There is also a different one over at BlackBag.If you are new to APFS, I’d also recommend an interesting video by Steve Whalen where he explains APFS at length. Options, options, options. It certainly is nice to have options in forensics. Sometimes one way might not work for you, or maybe you do not have usage of a Mac at this time. If you are on a Windows machine and need access to an APFS volume or image (E01 or organic), it’s easy enough to spin up a Linux VM and move on to work.

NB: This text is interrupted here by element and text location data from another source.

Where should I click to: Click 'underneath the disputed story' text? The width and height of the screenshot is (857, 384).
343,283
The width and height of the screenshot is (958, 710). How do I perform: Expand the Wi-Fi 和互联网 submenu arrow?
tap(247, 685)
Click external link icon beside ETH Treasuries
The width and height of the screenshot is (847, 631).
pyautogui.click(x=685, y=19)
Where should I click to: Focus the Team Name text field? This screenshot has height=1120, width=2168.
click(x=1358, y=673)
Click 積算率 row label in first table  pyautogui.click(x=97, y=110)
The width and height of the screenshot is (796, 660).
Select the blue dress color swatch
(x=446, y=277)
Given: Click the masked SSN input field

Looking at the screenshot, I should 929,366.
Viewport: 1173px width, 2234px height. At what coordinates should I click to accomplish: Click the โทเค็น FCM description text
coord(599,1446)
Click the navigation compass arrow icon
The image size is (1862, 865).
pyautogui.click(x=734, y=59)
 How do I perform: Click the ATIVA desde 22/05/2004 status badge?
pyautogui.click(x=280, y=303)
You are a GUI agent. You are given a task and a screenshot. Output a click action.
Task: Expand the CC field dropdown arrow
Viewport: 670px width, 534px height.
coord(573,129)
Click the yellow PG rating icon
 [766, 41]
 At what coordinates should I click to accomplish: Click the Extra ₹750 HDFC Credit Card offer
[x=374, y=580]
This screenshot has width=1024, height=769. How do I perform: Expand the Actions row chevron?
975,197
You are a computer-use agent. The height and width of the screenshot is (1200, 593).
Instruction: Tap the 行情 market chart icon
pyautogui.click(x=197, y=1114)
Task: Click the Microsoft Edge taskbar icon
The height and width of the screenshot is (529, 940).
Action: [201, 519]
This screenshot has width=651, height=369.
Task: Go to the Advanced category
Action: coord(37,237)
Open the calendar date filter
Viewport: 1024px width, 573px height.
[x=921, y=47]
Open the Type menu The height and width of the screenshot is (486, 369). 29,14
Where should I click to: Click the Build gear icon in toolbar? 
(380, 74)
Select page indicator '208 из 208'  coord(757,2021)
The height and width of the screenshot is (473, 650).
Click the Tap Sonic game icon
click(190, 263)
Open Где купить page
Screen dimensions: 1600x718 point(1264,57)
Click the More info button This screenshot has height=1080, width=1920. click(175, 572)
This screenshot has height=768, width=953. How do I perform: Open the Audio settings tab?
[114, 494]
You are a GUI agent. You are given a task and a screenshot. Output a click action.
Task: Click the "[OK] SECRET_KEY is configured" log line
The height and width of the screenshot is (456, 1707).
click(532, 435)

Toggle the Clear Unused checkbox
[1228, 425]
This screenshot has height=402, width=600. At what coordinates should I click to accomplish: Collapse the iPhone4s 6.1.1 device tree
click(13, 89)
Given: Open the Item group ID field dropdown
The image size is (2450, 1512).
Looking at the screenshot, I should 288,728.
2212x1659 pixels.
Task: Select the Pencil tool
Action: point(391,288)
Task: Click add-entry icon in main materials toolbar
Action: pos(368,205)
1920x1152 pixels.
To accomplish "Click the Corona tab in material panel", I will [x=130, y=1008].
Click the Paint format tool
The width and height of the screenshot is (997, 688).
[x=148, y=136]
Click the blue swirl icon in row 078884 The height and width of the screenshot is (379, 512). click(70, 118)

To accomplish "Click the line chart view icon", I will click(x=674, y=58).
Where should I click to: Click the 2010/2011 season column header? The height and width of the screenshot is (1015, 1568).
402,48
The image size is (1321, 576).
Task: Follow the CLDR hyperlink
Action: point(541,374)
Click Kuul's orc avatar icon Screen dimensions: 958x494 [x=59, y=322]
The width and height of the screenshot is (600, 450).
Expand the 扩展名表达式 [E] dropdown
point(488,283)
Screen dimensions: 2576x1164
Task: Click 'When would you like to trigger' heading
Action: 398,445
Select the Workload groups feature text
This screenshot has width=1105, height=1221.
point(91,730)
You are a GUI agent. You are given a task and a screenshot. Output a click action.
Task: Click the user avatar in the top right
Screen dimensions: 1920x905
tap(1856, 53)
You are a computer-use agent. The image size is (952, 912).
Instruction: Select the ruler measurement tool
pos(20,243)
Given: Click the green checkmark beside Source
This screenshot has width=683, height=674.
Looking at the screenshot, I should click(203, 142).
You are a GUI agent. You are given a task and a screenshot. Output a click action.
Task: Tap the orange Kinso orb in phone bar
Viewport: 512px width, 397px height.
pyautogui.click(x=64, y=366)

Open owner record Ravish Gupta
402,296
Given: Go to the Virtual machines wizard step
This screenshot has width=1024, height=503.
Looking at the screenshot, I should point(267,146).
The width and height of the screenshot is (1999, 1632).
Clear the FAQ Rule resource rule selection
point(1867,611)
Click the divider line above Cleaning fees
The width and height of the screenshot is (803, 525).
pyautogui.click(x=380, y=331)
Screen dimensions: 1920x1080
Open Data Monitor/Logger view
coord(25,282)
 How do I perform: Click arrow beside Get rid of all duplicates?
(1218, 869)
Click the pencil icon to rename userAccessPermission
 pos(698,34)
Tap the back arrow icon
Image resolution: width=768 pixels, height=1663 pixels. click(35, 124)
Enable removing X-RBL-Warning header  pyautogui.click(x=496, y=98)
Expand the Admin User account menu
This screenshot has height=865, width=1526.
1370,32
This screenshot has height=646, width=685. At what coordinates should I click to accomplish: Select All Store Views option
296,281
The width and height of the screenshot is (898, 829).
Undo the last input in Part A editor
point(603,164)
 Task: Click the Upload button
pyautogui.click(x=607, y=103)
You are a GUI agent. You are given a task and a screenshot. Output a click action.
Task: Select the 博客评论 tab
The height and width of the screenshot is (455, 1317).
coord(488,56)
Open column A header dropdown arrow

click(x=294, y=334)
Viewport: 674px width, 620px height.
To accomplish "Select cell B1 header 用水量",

For my screening, I used an experimental Linux APFS drivers by sgan81 – apfs-fuse. Note the term “experimental” – and read the disclaimers by the author. I would suggest verifying any results with another tool or method highly, such as the one detailed by Sarah Edwards. However, this technique works in a pinch, with least you can begin analysis until you get things focusing on a Mac.
Oh – and based on the documentation, it’ll fast you for a security password if the quantity is encrypted. These instructions assume that you curently have a graphic of the Mac, either in E01 or raw format (dd, dmg, etc). First things first, some dependencies need to be installed before apfs-fuse shall work. If you are running a version of SIFT to the main one based on Ubuntu 16 prior.04, a couple of additional dependencies might be needed. This includes a more recent version of cmake.
- Water freezing in the pipes if proper environmental controls aren’t used or available
- What would be the thing you’d change about yourself
- Brand monitoring
- Optional – an iphone 4 4 skins, iphone 3gs cases
- Where to Buy _______ (Where to buy a success knife)
- Reboot fails
- Writing and Submitting Articles
This can be installed by following instructions on the cmake website. Now that the SIFT workstation has been setup, we can install the E01 image. When you have a dd/raw image, you can skip to the next step. I like using the ewfmount tool in SIFT to attach E01s.
Once mounted, there will be a “virtual” organic image of the E01 document under the specified support point. The syntax is simple, and works on split images as well (just identify the first portion for divided images). When you have problems with ewfmount, check out this blog post for a few choice tools to attach ewf files.
Now that we have a dd/fresh image to utilize – either from mounting the E01, or because that is the way the image was used – we’ll mount it to a loopback device. The Linux apfs-fuse drivers needs the volume where the APFS pot is. As the drive image may contain additional partitions, we will need to find out the offset where the APFS partition starts.